To ask the Secretary of State for Wales what assessment he has made of the outturn of the 1996–97 revenue support grant settlement. 
Welsh local authorities and police authorities have budgeted for net revenue expenditure of £2,934 million in 1996–97. It is too early to estimate what actual expenditure will be.
The Secretary of State must be aware that Neath and Port Talbot council has suffered unique discrimination at the hands of the Welsh Office's revenue support allocation. How can he justify the fact that one half of former West Glamorgan, Swansea, has levied a 4.5 per cent. council tax increase whereas, before damping, Neath and Port Talbot, the other half, levied 45 per cent.—nearly 10 times as much? How can he justify the fact that Trebanos village is split down the middle, and one side pays £90 more? In March, both sides were paying exactly the same. He must intervene. Responsibility does not lie with the council. It has inherited a standard of service, which has been agreed by the Welsh Office, and is having to carry the can for the Welsh Office's discriminatory settlement. Surely he should intervene and prevent catastrophe next year, if not this.

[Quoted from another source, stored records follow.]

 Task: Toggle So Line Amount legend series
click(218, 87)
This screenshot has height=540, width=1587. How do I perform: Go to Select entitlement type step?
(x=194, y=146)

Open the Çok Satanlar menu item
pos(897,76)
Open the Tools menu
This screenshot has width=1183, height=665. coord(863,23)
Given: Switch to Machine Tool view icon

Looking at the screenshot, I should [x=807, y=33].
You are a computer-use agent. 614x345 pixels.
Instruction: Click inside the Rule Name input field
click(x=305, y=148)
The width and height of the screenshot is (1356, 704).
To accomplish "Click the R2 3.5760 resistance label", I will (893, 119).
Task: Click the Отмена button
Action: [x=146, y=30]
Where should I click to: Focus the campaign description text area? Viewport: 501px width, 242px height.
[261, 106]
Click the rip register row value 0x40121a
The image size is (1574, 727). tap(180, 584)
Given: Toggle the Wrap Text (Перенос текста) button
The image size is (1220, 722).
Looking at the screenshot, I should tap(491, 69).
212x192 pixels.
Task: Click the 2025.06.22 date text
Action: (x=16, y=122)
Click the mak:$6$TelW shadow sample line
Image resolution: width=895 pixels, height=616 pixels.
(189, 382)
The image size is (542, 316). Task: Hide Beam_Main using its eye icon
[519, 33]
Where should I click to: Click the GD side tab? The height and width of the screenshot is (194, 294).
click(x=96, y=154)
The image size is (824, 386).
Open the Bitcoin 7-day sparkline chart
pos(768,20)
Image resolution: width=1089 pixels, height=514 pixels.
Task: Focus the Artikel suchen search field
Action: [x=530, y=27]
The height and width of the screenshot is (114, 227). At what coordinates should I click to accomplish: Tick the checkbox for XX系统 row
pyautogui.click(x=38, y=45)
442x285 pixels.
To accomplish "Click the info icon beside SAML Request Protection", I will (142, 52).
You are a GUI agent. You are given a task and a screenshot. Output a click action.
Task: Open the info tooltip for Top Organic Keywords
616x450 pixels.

The settlement is not discriminatory, as the hon. Gentleman knows. The council tax damping schemes that I have introduced are designed to reduce the effect of discrepancies such as the one he described. The effect is that no council tax increase in Wales can be more than 25 per cent. in the current year. A total of £3.7 million of council tax reduction grant has gone to Neath and Port Talbot. Its standard spending assessment per capita is higher than the Welsh average, so it would not be fair to say that it has suffered unique discrimination.